* _To do_:
Reproduce the following records word for word, omitting the pictures.

══ Input for this task

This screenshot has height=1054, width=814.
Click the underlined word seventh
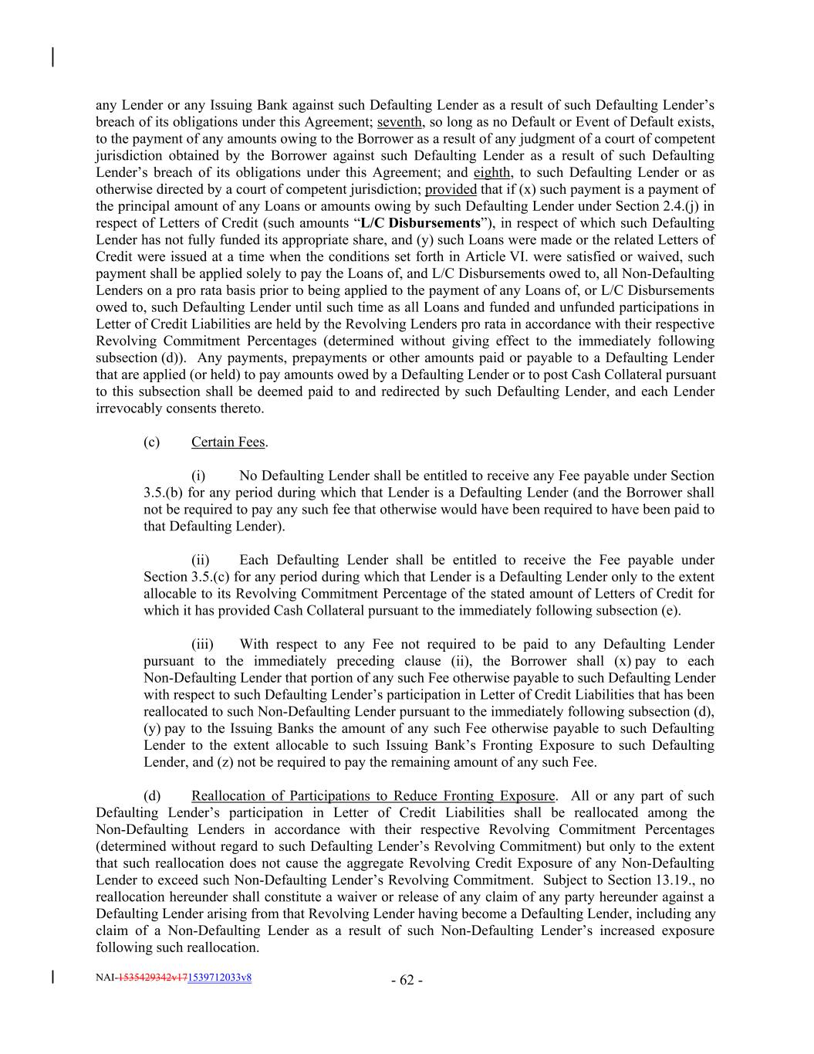pos(399,122)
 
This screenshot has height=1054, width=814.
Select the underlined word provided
pos(451,190)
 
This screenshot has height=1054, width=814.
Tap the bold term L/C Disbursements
pos(420,224)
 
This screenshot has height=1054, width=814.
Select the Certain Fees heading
pos(228,442)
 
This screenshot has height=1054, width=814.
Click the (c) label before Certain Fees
pos(151,442)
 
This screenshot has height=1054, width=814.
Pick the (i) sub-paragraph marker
pos(198,476)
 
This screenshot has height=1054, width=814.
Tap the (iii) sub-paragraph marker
pos(202,645)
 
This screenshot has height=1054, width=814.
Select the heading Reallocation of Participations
pos(373,796)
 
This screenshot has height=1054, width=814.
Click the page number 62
pos(407,981)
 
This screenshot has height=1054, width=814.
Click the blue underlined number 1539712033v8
pos(219,978)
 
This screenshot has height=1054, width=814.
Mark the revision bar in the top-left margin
pos(52,58)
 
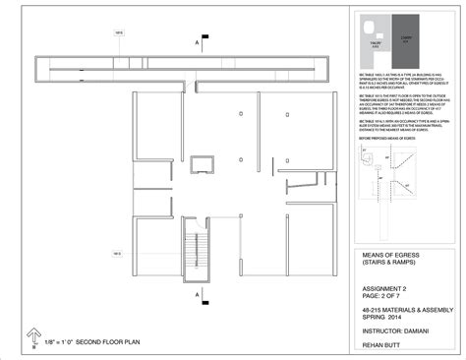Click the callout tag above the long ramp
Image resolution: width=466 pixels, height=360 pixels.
coord(119,32)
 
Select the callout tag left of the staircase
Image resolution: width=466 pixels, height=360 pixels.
coord(117,254)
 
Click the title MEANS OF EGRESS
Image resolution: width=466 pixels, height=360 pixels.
coord(373,254)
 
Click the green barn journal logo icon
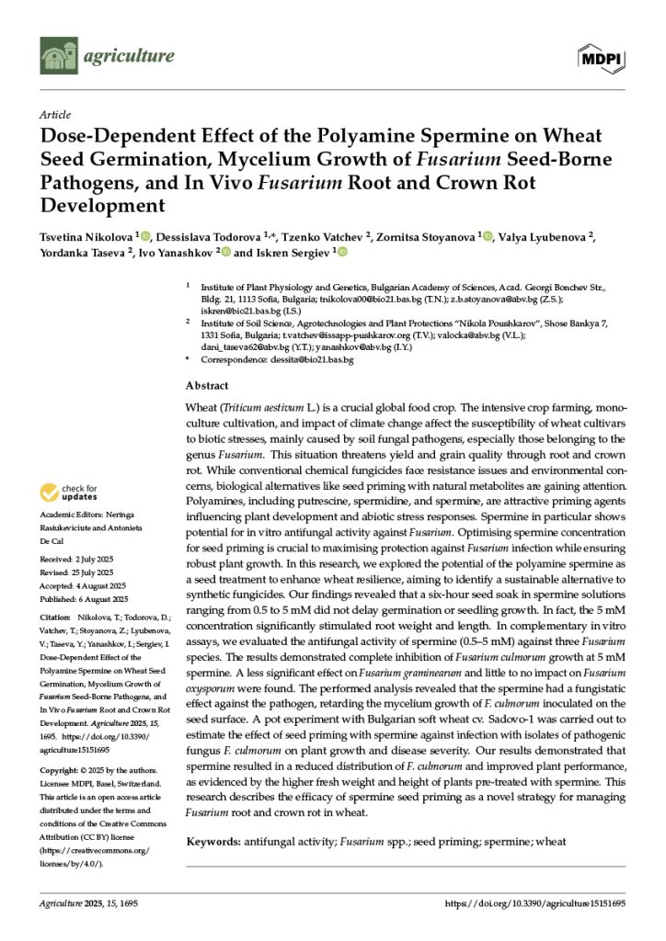click(58, 55)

════

* _Result_:
This screenshot has height=1054, width=814.
Click the underlined word seventh
pos(399,122)
 
This screenshot has height=1054, width=814.
Select the underlined word provided
pos(451,190)
 
This screenshot has height=1054, width=814.
Tap the bold term L/C Disbursements
pos(420,224)
 
This screenshot has height=1054, width=814.
Select the Certain Fees heading
pos(228,442)
 
This screenshot has height=1054, width=814.
Click the (c) label before Certain Fees
pos(151,442)
 
This screenshot has height=1054, width=814.
Pick the (i) sub-paragraph marker
pos(198,476)
 
This screenshot has height=1054, width=814.
Tap the (iii) sub-paragraph marker
pos(202,645)
 
This screenshot has height=1054, width=814.
Select the heading Reallocation of Participations
pos(373,796)
 
This screenshot has height=1054, width=814.
Click the page number 62
pos(407,981)
 
This screenshot has height=1054, width=814.
Click the blue underlined number 1539712033v8
pos(219,978)
 
This screenshot has height=1054, width=814.
Mark the revision bar in the top-left margin
pos(52,58)
 
Click the callout tag above the long ramp
Image resolution: width=466 pixels, height=360 pixels.
coord(119,32)
 
Select the callout tag left of the staircase
Image resolution: width=466 pixels, height=360 pixels.
coord(117,254)
 
Click the title MEANS OF EGRESS
Image resolution: width=466 pixels, height=360 pixels.
coord(373,254)
 
Click the green barn journal logo icon
click(58, 55)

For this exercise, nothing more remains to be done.